Present the records below as a Markdown table with a Row column that numbers each line and a Text column that holds the line. Leave out blank lines and the pictures.

EXTRACTED INFORMATION:
•••••
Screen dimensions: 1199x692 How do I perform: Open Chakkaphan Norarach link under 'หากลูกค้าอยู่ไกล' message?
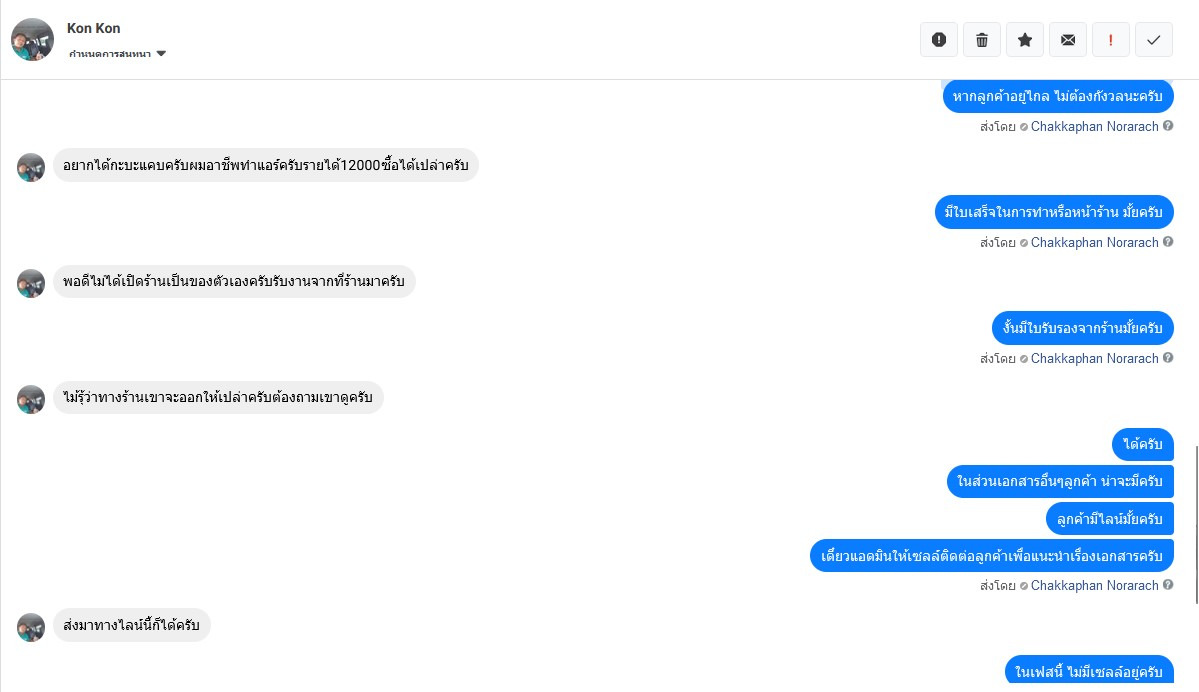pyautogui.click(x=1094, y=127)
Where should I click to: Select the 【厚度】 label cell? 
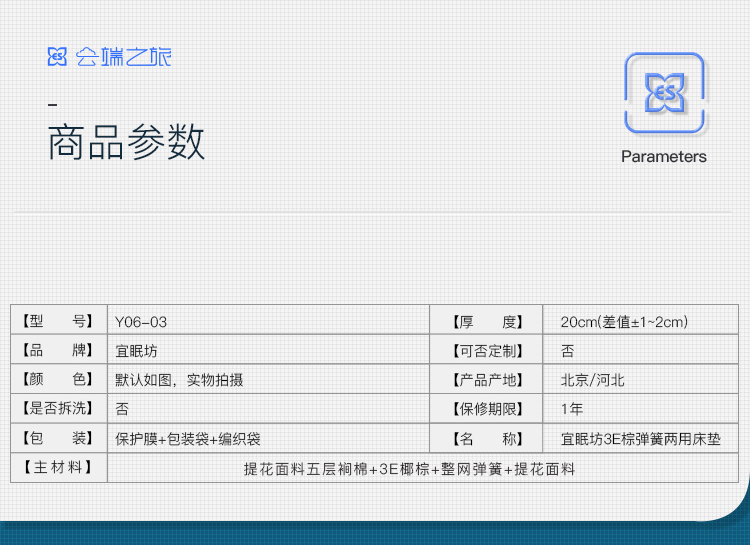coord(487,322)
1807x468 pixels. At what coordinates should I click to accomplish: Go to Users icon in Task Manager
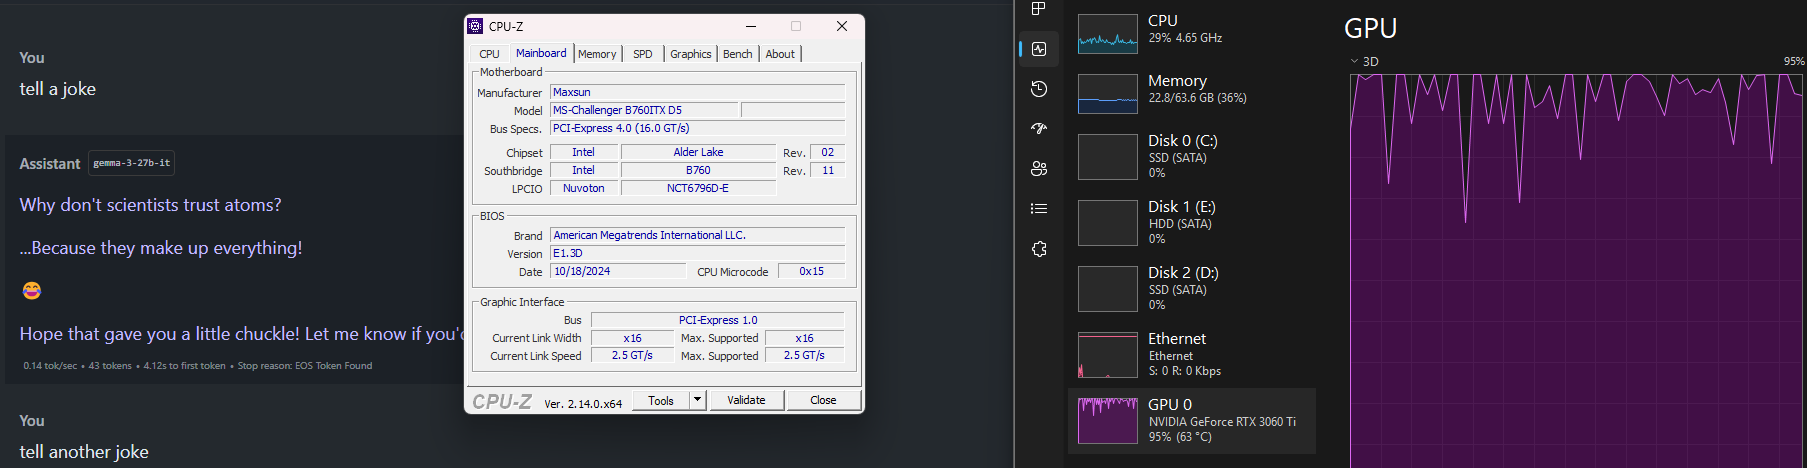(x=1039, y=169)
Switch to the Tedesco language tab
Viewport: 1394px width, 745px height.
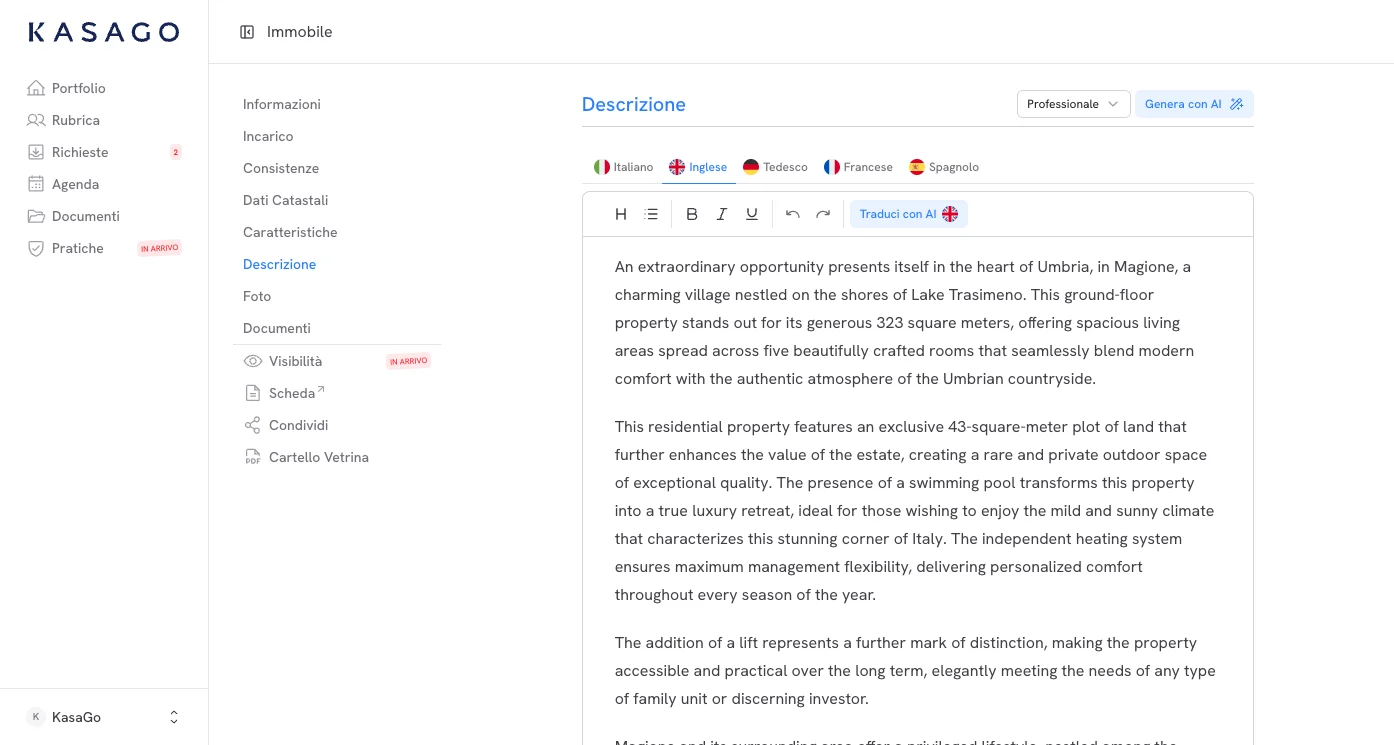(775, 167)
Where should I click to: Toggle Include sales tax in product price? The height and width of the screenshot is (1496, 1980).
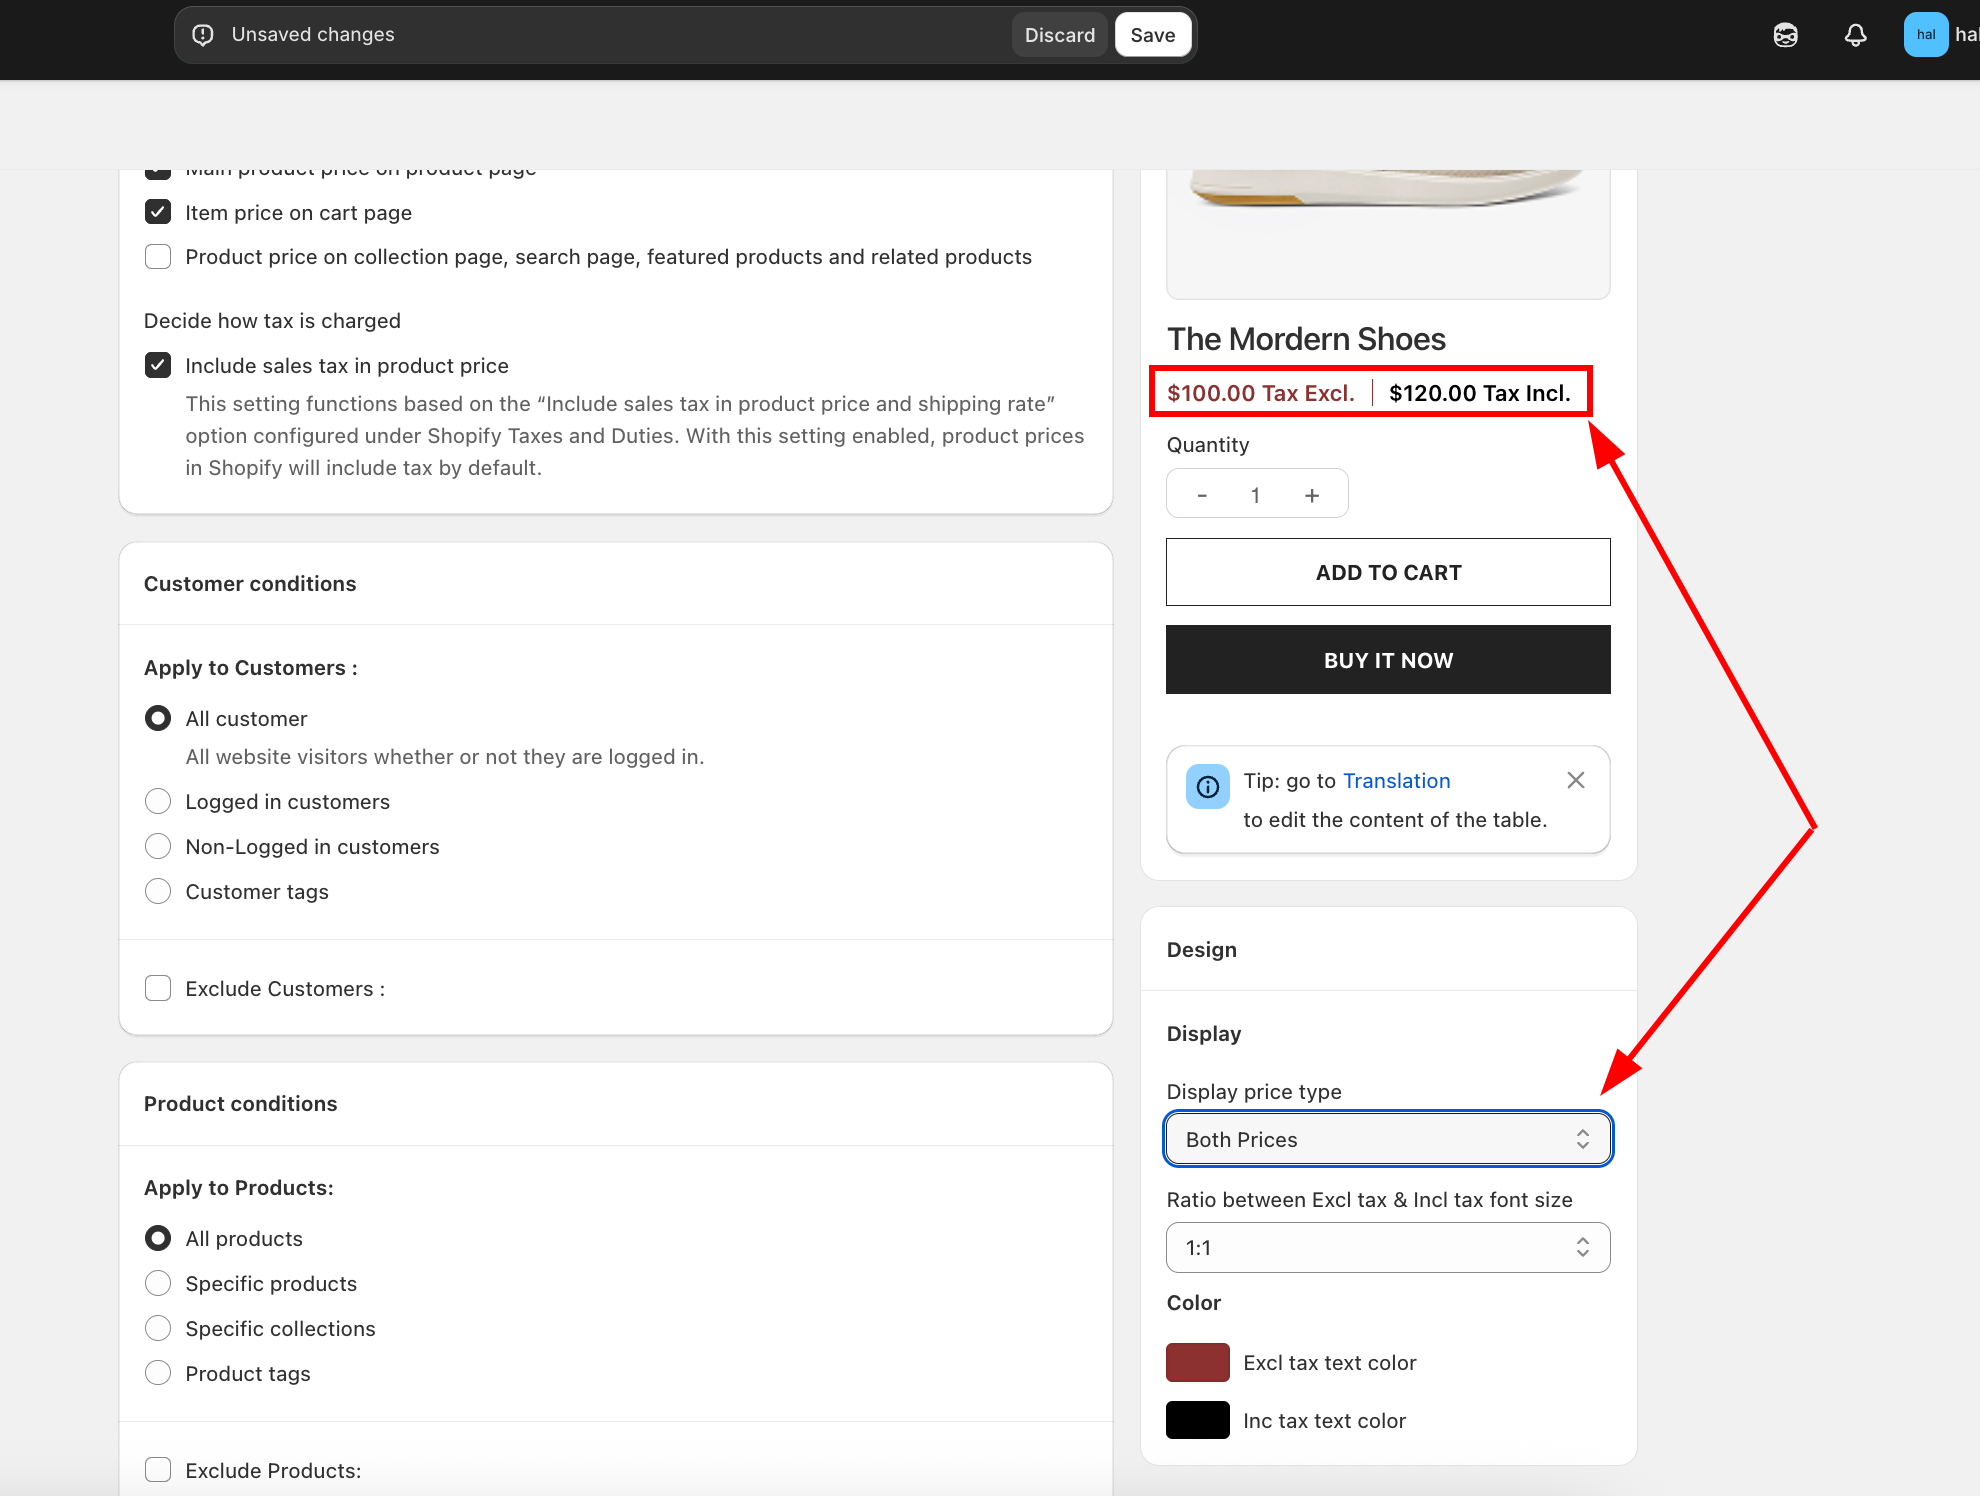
•••••
RESULT OF THE TASK:
| Row | Text |
|---|---|
| 1 | Screen dimensions: 1199x692 How do I perform: Open Chakkaphan Norarach link under 'หากลูกค้าอยู่ไกล' message? |
| 2 | pyautogui.click(x=1094, y=127) |
| 3 | Where should I click to: Select the 【厚度】 label cell?  |
| 4 | coord(487,322) |
| 5 | 1807x468 pixels. At what coordinates should I click to accomplish: Go to Users icon in Task Manager |
| 6 | (x=1039, y=169) |
| 7 | Switch to the Tedesco language tab |
| 8 | Viewport: 1394px width, 745px height. |
| 9 | (775, 167) |
| 10 | Where should I click to: Toggle Include sales tax in product price? The height and width of the screenshot is (1496, 1980). |